Poetic form
What is a Limerick?
Definition
A five-line comic verse with an AABBA rhyme and a galloping rhythm.
The limerick is poetry's whoopee cushion: five lines, an AABBA rhyme scheme, a bouncing anapestic gallop, and a last line that lands the joke. Edward Lear popularized the form in the 1840s; pub culture perfected it.
Lines 1, 2 and 5 carry three beats; lines 3 and 4 drop to two. The form is so strongly rhythmic that readers hear any false step instantly — which is half the fun of writing one well.
Structure of a limerick
- Five lines rhyming AABBA
- Lines 1, 2, 5: three beats (8-9 syllables); lines 3, 4: two beats (5-6 syllables)
- Anapestic rhythm: da-da-DUM da-da-DUM
- The last line delivers the twist or punchline
How to write a limerick
- Start with a name or place that's fun to rhyme ('A fellow from...').
- Brainstorm your A-rhymes before writing — you need three that work.
- Use lines 3-4 to escalate the situation quickly.

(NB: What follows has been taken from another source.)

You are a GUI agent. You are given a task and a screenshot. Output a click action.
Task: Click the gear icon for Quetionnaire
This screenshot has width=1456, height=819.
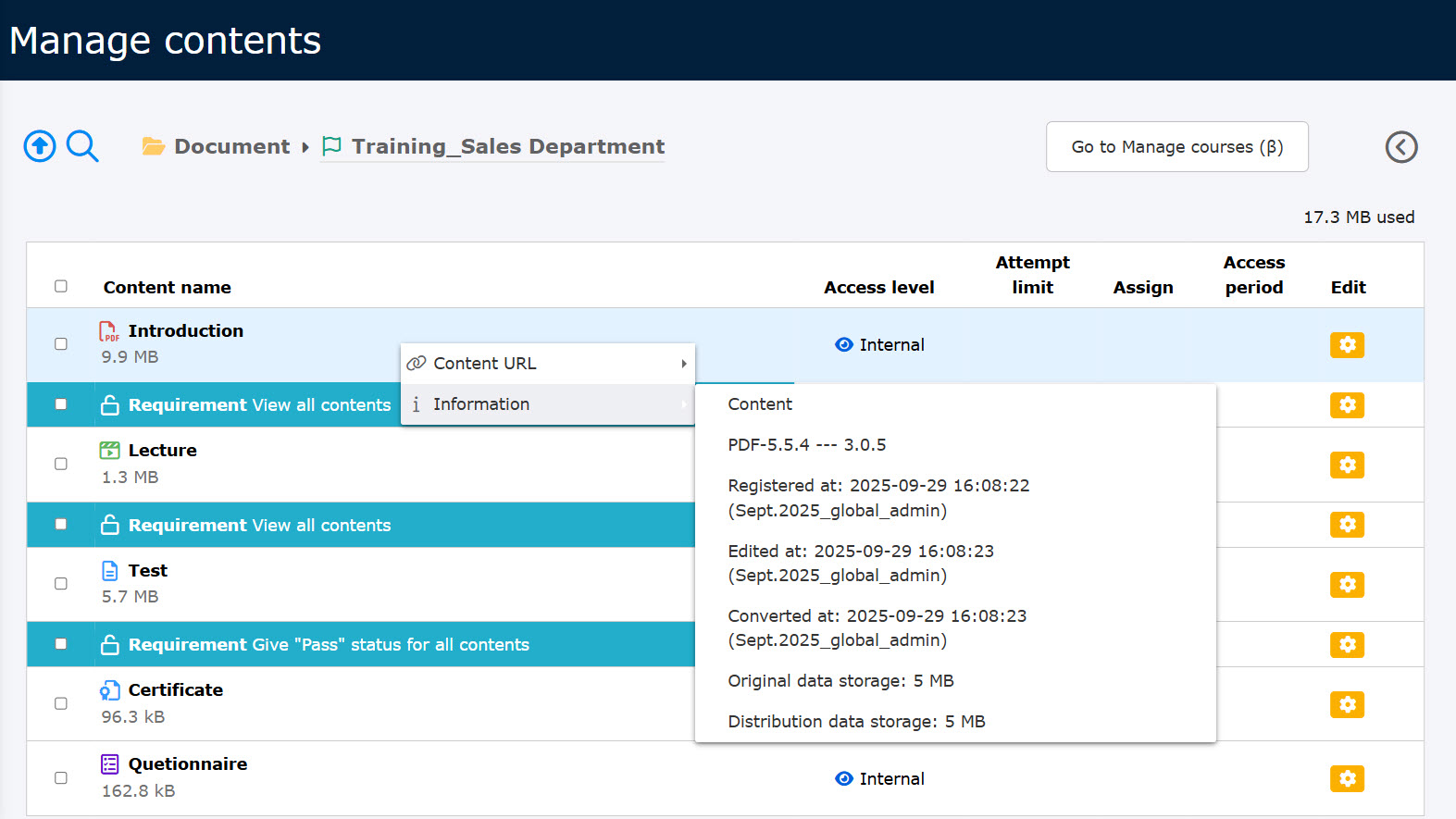click(x=1347, y=779)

- Spend most of your effort on line 5; a limerick is a delivery system for its ending.
4 limerick examples
Classic and original limerick poems, free to read in full.
A Poet Named Pratt
The QuillOak Editors
5 lines · limerick
The Sneezing Dragon
The QuillOak Editors
5 lines · limerick
The Caffeine Resolution
The QuillOak Editors
5 lines · limerick
A Dog with a Plan
The QuillOak Editors
5 lines · limerick
Common questions
Why are limericks always funny?
The galloping rhythm and snap-shut rhyme scheme create a setup-punchline shape. A solemn limerick fights its own music — almost impossible.